GIVEN PROBLEM:
Answer these from the fly-leader thread:
(a) Which two fish does the first poster mostly chase?
(b) On knotted leaders in turtle grass flats, where does the grass clump?
(c) What strength of mono does Yotes use for muskies?

# START OF PASSAGE

# Looking for leader recipe for 8 wt



## Silver Bullet (Mar 16, 2017)

Hey guys,
Anybody have a good leader recipe for an 8 wt?  I mostly chase redfish and sea trout, so larger, weighted flies are a normal thing.
I just tied up some of the following to try out:
5' 50# mono
2' 40# mono
1' 30# mono
2' tippet of 20# flouro

I went with Big Game mono.  Not because I like it, but because I have a bunch of it laying around.  I'm open to all suggestions.
Thanks,
SB


----------



## franklinZappa (Apr 2, 2017)

5' feet of 40lb mono
5' feet of 30lb mono

That's it.


----------



## EJTibbetts (Apr 11, 2017)

For saltwater, I usually just do:
5' 40#
3' 30#
2'-2.5' 20#


----------



## GLS (Apr 12, 2017)

Tied up leaders from different diameters mono work fine except in turtle grass flats.  Knotless tapered leaders don't pick up turtle grass as does the knotted leaders.  With knotted leaders the grass will clump on the knots.  Been there....


----------



## torrente1 (May 17, 2017)

Tapered leader tippet in fluorocarbon poundage depends on target species


----------



## Yotes (May 22, 2017)

Make it real easy. 8' of 20lb mono. Cheap easy to make them and you wont get caught on grass. Fluoro isn't preferable with anything with teeth. I use 80LB mono for muskies and it works fine.


----------



## henryc (May 26, 2017)

If I were tying these leaders for reds and trout it would be 4' of 30lb test to 3' of 20lb test to 2' of 10 or 12lb test and blood knot the mono together. A straight piece of 8' of 20lb test is not gonna turn over a weighted fly very well and lay it out nicely for a shallow presentation. if you were fishing a fast sinking line to fish down 10 feet, that would be fine. 
Jimmy Harris told me that...


----------

# END OF PASSAGE
# START OF INFORMATION SHOWN

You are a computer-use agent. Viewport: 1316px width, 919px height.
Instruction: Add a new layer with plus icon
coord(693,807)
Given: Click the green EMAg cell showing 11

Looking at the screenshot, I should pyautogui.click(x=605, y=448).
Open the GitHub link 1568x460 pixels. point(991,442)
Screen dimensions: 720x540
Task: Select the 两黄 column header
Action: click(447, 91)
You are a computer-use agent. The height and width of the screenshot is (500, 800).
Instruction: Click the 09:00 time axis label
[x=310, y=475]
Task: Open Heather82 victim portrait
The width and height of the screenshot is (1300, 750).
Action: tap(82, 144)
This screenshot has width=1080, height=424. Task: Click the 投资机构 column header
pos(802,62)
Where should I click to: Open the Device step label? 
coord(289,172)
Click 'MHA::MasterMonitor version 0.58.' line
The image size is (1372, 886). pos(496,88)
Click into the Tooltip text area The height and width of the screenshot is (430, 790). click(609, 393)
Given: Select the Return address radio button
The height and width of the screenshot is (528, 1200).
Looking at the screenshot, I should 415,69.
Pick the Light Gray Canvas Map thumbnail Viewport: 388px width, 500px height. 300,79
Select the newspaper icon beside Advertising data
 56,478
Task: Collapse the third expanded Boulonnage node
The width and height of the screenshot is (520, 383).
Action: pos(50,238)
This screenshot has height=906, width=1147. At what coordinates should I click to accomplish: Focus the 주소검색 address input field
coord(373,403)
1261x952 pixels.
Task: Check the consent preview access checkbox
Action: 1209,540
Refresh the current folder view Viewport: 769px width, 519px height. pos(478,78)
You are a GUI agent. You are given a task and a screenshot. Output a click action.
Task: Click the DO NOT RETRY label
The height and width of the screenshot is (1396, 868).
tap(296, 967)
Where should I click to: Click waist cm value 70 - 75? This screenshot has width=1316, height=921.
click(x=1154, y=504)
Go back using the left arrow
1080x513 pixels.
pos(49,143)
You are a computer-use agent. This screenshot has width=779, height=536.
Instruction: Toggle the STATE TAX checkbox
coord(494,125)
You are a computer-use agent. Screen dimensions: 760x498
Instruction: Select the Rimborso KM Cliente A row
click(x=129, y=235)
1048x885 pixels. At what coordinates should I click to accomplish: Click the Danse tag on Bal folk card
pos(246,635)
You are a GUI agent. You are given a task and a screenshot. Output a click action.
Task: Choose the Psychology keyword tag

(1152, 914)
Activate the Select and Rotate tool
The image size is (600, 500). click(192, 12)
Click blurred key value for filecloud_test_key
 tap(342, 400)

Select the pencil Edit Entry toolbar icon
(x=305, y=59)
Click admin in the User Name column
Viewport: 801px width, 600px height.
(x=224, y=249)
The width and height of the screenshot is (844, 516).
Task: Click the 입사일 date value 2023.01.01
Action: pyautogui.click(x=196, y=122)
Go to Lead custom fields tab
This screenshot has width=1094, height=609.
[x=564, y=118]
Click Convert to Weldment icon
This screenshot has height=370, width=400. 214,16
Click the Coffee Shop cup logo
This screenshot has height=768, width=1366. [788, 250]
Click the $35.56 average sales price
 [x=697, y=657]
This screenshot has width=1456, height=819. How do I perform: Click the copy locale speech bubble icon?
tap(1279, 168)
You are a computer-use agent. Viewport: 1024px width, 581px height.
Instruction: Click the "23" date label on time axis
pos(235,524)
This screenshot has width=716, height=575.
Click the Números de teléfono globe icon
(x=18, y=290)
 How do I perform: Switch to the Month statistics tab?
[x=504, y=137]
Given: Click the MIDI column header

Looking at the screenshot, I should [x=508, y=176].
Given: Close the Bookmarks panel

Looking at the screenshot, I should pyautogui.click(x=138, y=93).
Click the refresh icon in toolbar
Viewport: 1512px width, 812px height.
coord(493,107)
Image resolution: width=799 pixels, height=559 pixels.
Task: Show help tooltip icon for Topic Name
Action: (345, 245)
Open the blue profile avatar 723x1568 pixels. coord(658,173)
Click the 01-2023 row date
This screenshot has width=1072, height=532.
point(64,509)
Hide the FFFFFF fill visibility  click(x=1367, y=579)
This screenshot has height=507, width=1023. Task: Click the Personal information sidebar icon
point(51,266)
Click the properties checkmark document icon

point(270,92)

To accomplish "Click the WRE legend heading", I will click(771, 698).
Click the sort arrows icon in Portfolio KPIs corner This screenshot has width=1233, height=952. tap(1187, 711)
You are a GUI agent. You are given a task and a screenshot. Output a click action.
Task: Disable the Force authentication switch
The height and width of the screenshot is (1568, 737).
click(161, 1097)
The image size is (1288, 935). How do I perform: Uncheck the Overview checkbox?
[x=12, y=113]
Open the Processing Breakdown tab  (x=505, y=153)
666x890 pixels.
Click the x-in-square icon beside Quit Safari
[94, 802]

# END OF INFORMATION SHOWN

RESPONSE TO THIS EXERCISE:
(a) Redfish and sea trout.
(b) On the knots.
(c) 80 lb mono.